## DOCUMENT EXTRACT
◇ ◇ ◇ ◇ ◇

# Your "I don't know what to do with this" compositions



## Marcin M (Aug 4, 2017)

Hey, I just wanted to ask You if You could share Your "no inspiration" tracks, that You started but didn't know how to expand idea and finish it, so track turned out to be vague.

I want to see if listener can say that composer of track he's currently listening, had no inspiration or no idea what to do.

It would help me with my studies.


I personally have 2 compositions like that, don't know if this thread will get any interest, if so I will post them here.


----------



## Rodney Money (Aug 4, 2017)

Here's you one:


----------



## Marcin M (Aug 5, 2017)

Rodney Money said:


> Here's you one:



Thank You for contribution, that solo cello sounds pretty good in my opinion.

I may be wrong, but for me it sounds like some cellist just sat down with his instrument and started improvising.



Well my uninspired composition is this, I came up with that short organ part in the beginning quite a time before I started composing it, so everything after 0:31 is just "I don't know what I'm doing"


----------



## JPQ (Aug 5, 2017)

I have many them such stored. Someday my ideas put to finish is goes easier when i get more soudns what i need my visions some things are simply impossible or way too hard to do even close with current tools. btw what sello is used in this tune Rodney Money ?


----------



## JPQ (Aug 5, 2017)

Marcin M: what organ this is ?


----------



## Svyato (Aug 5, 2017)

Here's two very short theme unusued.


----------



## J-M (Aug 5, 2017)

3/4 of the things I start end up as "no inspiration" tracks.


----------



## Rodney Money (Aug 5, 2017)

JPQ said:


> I have many them such stored. Someday my ideas put to finish is goes easier when i get more soudns what i need my visions some things are simply impossible or way too hard to do even close with current tools. btw what sello is used in this tune Rodney Money ?


Tina Guo.


----------



## Marcin M (Aug 5, 2017)

JPQ said:


> Marcin M: what organ this is ?



It's Kontakt Factory church organ



JPQ said:


> I have many them such stored. Someday my ideas put to finish is goes easier when i get more soudns what i need my visions some things are simply impossible or way too hard to do even close with current tools. btw what sello is used in this tune Rodney Money ?



Can we hear some sample? The point of this thread was to post some tracks.



MrLinssi said:


> 3/4 of the things I start end up as "no inspiration" tracks.



Some example? I'm just curious how track like this can sound to someone who isn't composer but just listener.


----------



## J-M (Aug 5, 2017)

Marcin M said:


> Some example? I'm just curious how track like this can sound to someone who isn't composer but just listener.



They're usually around 20-30 seconds long and very bare-bones, so I don't think they're worth posting+I usually end up deleting them (I know my style of writing pretty well). However, I just remembered that I have one track that I haven't given up on yet, so I might post it tomorrow if I have the time.

◇ ◇ ◇ ◇ ◇

## LISTED RECORDS

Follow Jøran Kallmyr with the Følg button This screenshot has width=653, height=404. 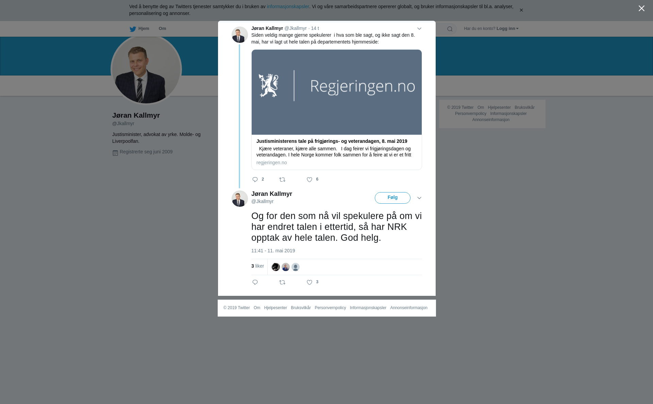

◇ ◇ ◇ ◇ ◇

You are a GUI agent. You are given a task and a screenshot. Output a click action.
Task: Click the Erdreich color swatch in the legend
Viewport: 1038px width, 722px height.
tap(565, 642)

◇ ◇ ◇ ◇ ◇

## TASKS TO CARRY OUT
1. Return, verbatim, the stretch of the listing from the line containing "You are a GUI" through the line containing "tap(565, 642)".
2. Extend the forum thread about unfinished, uninspired compositions beyond its final post.

## ANSWERS TO THE TASKS
1.
You are a GUI agent. You are given a task and a screenshot. Output a click action.
Task: Click the Erdreich color swatch in the legend
Viewport: 1038px width, 722px height.
tap(565, 642)

2.
----------



## Steinmetzify (Aug 5, 2017)

Svyato said:


> Here's two very short theme unusued.




Yo dude, any way to solo that ascending run of piano/perc at like :38? That really grabbed me, man. Seriously, loved that part.

Mine, among thousands....


----------



## karelpsota (Aug 6, 2017)

I have no idea what to do with this.

Most of my tracks are just tests to see if my sound design blends correctly.

The writing is very uninspired...


----------



## Marcin M (Aug 6, 2017)

Steinmetzify said:


> Mine, among thousands....




Sounds really cool, it has some good ideas in it, that voice could lead piece somewhere, just need some specific melody.



MrLinssi said:


> They're usually around 20-30 seconds long and very bare-bones, so I don't think they're worth posting+I usually end up deleting them (I know my style of writing pretty well). However, I just remembered that I have one track that I haven't given up on yet, so I might post it tomorrow if I have the time.



Ok, I hope You post it 



karelpsota said:


> I have no idea what to do with this.
> 
> Most of my tracks are just tests to see if my sound design blends correctly.
> 
> The writing is very uninspired...




Wow, this quite loud and heavy. This sounds are all by Yourself?

By the way, where are You from? Because Your last name means "mischief/prank" in my language


----------



## JPQ (Aug 6, 2017)

Marcin M said:


> Can we hear some sample? The point of this thread was to post some tracks.



I try look these projects soon. and post something. Some much poorer phase i feel than others here but i dont care.


----------



## JPQ (Aug 6, 2017)

One what i must think what i give this thing name for there even. is single notes of kontakt factory library viola sustain patch (=sounds boring i know but i like melody)... i bet i can add something someday but not yet have vision for it. sometimes i dream way and i found one tool which decets tempo and try wrote notes form my playing. i dream some my ideas played by humans but i have problem translate their tempo etc most easily undetstable form. i hope get someday strings where i can control even vibrato. but i feel i need so much sample libraries make my visions and buying samples using hunderds euros of money sounds really bad if i never sell any music when my money income is this level.


----------



## JPQ (Aug 6, 2017)

There is one melody this is this viola idea. i used poor quality only 96kbps becouse i dont want anyone steal this.

Ps. i hope add few other instruments and convert this to VSL.(with little automation etc)


----------



## JPQ (Aug 6, 2017)

And i of course test if stacatto/spicatto works better in these shorts notes. i mean way what i mean. what only me can define what i mean. and tune fine name is not Protype but tune dont have even name. how i saved it i dont want define it becouse name means only something for me. Like i bet we think different things when we hear some words.


----------



## Rodney Money (Aug 6, 2017)

Rodney Money said:


> Here's you one:



Hey! Who's gonna help me with this thang? Lol.


----------



## ctsai89 (Aug 6, 2017)

Rodney Money said:


> Hey! Who's gonna help me with this thang? Lol.



how do you want me or anyone else to help you? should I get my cello practice a bit and record it?


----------



## J-M (Aug 6, 2017)

Well, here's something. I hope that someday I find the inspiration to continue this, I like the intro...I trust that the good people of VI-C don't steal it! 

https://www.dropbox.com/s/y9szp8f0jfu5xhe/Unfinished song.wav?dl=0


----------



## Rodney Money (Aug 6, 2017)

ctsai89 said:


> how do you want me or anyone else to help you? should I get my cello practice a bit and record it?


There ya go! Boom, done, lol.


----------



## karelpsota (Aug 6, 2017)

Marcin M said:


> Wow, this quite loud and heavy. This sounds are all by Yourself?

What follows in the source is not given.